Calculating Prime Numbers With One Query

  • Comments posted to this topic are about the item Calculating Prime Numbers With One Query

  • My question would be... why do you use a resource intensive, slow as a While loop recursive CTE as your sequence generator?  There are many better methods.  See the following article.

    https://www.sqlservercentral.com/articles/hidden-rbar-counting-with-recursive-ctes

     

    --Jeff Moden


    RBAR is pronounced "ree-bar" and is a "Modenism" for Row-By-Agonizing-Row.
    First step towards the paradigm shift of writing Set Based code:
    ________Stop thinking about what you want to do to a ROW... think, instead, of what you want to do to a COLUMN.

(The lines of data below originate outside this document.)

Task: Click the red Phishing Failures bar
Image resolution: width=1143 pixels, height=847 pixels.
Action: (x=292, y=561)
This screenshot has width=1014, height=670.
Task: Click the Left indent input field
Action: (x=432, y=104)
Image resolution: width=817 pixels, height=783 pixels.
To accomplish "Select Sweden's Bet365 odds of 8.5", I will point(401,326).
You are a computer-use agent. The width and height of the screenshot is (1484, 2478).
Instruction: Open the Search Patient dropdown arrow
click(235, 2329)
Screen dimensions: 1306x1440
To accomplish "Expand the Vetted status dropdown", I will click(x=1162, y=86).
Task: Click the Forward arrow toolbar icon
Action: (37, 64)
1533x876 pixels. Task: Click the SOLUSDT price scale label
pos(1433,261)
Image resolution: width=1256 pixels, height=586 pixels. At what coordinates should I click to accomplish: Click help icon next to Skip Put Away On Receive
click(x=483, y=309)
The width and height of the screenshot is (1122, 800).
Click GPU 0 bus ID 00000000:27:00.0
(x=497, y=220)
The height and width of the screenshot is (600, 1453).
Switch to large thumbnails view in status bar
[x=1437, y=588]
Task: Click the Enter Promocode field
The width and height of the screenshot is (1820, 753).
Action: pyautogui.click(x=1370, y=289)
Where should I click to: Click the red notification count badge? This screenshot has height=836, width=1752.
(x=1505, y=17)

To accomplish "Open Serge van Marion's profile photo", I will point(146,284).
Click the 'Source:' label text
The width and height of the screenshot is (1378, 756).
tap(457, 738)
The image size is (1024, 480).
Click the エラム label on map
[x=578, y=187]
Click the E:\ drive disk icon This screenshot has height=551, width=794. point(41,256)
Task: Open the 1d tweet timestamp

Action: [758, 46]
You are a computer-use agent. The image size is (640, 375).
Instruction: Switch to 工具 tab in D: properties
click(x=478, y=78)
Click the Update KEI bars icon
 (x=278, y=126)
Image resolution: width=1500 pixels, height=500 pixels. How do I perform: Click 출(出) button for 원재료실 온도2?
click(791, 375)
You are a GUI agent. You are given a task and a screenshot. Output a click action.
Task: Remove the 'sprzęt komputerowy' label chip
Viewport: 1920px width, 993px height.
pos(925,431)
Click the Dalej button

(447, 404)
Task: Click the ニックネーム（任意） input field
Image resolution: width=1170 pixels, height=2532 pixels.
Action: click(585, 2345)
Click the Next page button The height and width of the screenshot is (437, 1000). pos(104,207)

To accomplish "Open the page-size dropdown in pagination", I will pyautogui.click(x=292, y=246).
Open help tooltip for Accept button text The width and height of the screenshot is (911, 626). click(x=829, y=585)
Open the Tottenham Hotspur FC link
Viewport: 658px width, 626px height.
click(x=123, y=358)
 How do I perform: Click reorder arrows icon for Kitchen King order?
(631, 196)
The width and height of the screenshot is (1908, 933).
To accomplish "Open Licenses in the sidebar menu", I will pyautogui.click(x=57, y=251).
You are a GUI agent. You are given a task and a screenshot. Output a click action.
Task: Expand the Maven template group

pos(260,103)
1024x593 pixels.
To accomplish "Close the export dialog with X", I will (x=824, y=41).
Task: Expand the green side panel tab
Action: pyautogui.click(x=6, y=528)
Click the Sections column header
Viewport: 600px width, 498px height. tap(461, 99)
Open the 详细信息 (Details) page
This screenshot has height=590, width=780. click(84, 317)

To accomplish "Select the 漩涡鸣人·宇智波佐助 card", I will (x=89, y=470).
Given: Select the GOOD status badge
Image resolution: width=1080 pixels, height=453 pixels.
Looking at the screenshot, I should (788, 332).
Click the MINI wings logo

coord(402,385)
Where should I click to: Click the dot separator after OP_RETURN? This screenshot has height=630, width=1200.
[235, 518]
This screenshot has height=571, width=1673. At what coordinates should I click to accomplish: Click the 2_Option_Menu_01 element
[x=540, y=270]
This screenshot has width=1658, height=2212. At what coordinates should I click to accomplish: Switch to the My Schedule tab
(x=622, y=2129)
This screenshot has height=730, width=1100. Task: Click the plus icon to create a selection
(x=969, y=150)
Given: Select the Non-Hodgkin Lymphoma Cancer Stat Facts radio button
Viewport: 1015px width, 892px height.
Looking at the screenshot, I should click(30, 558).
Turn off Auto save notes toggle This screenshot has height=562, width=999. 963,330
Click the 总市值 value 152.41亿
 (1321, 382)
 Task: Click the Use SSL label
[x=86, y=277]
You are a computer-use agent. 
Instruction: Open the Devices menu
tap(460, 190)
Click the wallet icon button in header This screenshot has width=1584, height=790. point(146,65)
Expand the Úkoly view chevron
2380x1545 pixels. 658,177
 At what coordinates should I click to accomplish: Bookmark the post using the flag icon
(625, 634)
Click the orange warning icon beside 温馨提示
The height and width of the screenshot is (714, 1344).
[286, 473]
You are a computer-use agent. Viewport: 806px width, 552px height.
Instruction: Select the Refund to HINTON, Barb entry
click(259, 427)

    Change is inevitable... Change for the better is not.


    Helpful Links:
    How to post code problems
    How to Post Performance Problems
    Create a Tally Function (fnTally)

  • I wrote this SQL Server table valued function a few years ago. It returns all the prime numbers less than 1 million in about 1 second.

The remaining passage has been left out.